As an Orange County Criminal Defense Attorney, specializing in drug related offenses, taking a close look at the officers’ conduct prior to the arrest of these two men is extremely important, as well as how the search warrant was obtained. These are very serious charges and therefore, any mistakes or illegal investigation conducted by the Narcotics Investigators must be considered.

Transporting drugs is the moving of drugs from one place to another. In order to be convicted of transportation of a controlled substance, it is only necessary for the prosecution to establish that the accused moved the drugs.

To be convicted of selling or transporting a controlled substance, it must be established that the accused engaged in one of the following acts:

1. Transporting a controlled substance;
2. Importing drugs, into California (meaning, bringing illegal drugs into this state).
3. Selling, exchanging narcotics for money, favors, services, goods or any other non-cash benefit.
4. Furnishing drugs or supplying by any means.
5. Administering the drugs directly to another person.
6. Giving illegal drugs away.
It must also be established that the accused knew of the presence of drugs and that the drug was illegal. There must be enough of the drug to be used as a controlled substance.

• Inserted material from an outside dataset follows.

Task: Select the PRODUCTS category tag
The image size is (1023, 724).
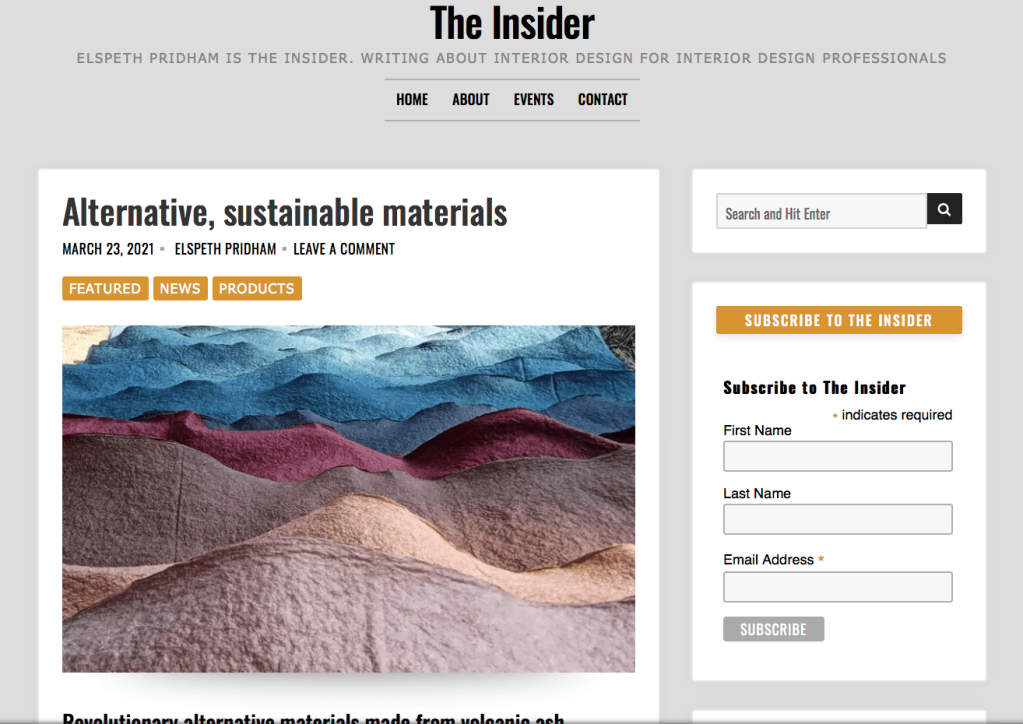Action: point(256,288)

The penalty for a conviction of selling and transporting a controlled substance is either probation and up to one year in county jail, or three, four or five years in prison and a maximum $20,000.00 fine. However, if convicted of transporting a controlled substance for sale, and the drugs were moved across more than two county lines, the penalty is three, six or nine years in prison. There are aggravating factors that if relevant to your case, could result in the highest possible sentence or add time to the overall prison sentence. Prior convictions of felony drug charges may also add time to the overall sentence.

Fortunately, there are defenses to these charges that a skilled criminal defense attorney will be familiar with. An attorney experienced in drug sales and transportation charges will look closely at the possibility of an illegal search and seizure as well as police misconduct. Some other defenses include: entrapment, mistaken identity/innocence, lack of knowledge and lack of intent.

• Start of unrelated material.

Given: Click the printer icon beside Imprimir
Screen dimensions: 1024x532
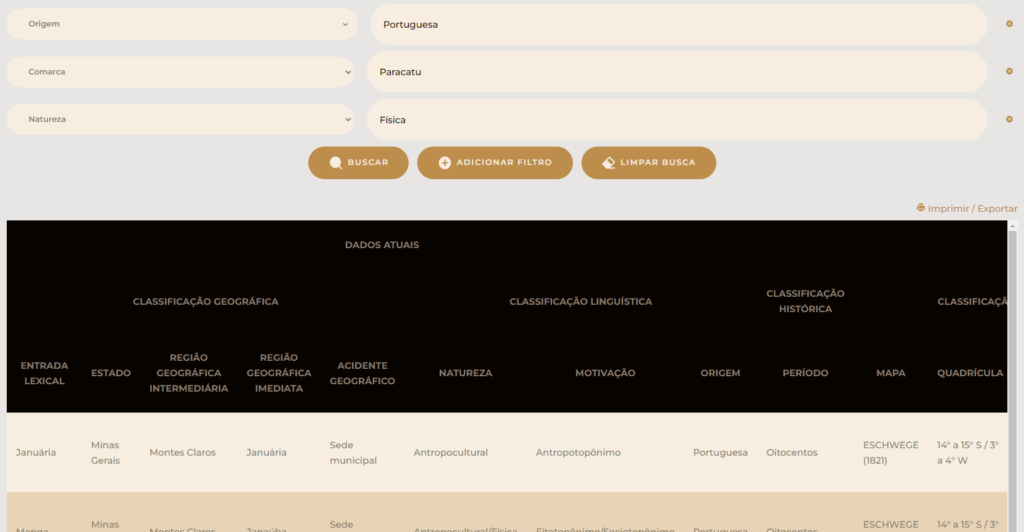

Anyone being charged with drug possession for sale, in Orange County, California, needs the representation of a skilled Orange County Criminal Defense Attorney, who will look closely at the prosecution’s case as it relates to the accused. In other words, a good criminal defense attorney will take the time to get to know their client and their client’s background, history, family, standing in the community, everything about that client in order to represent the person, not just the defendant., to the prosecution/judge.

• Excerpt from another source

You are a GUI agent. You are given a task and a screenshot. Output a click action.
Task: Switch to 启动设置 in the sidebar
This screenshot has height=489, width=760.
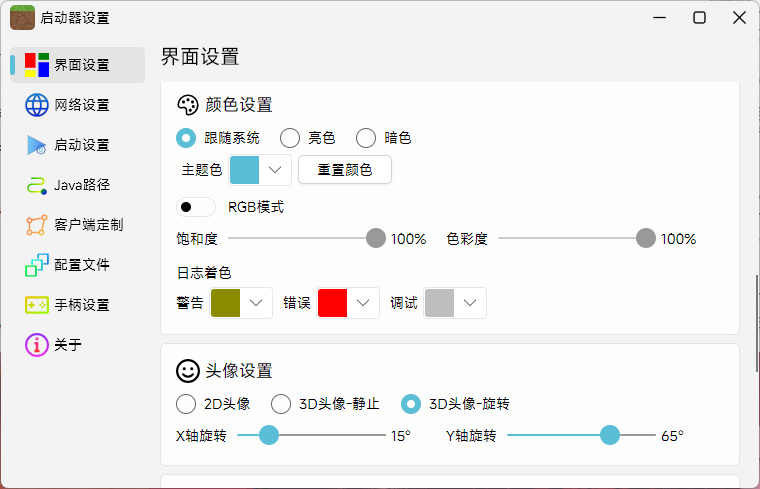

There are alternatives to jail and prison for those being charged and convicted of drug related charges. Drug diversion, such as Proposition 36, Penal Code 1000 PC Drug Diversion and California Drug Court are examples of these alternatives. If convicted of a drug related offense, drug diversion is the outcome to pursue, as it is so much more beneficial than being incarcerated. The drug diversion programs can help overcome many drug related problems that have contributed to the initial acts that have lead to the conviction.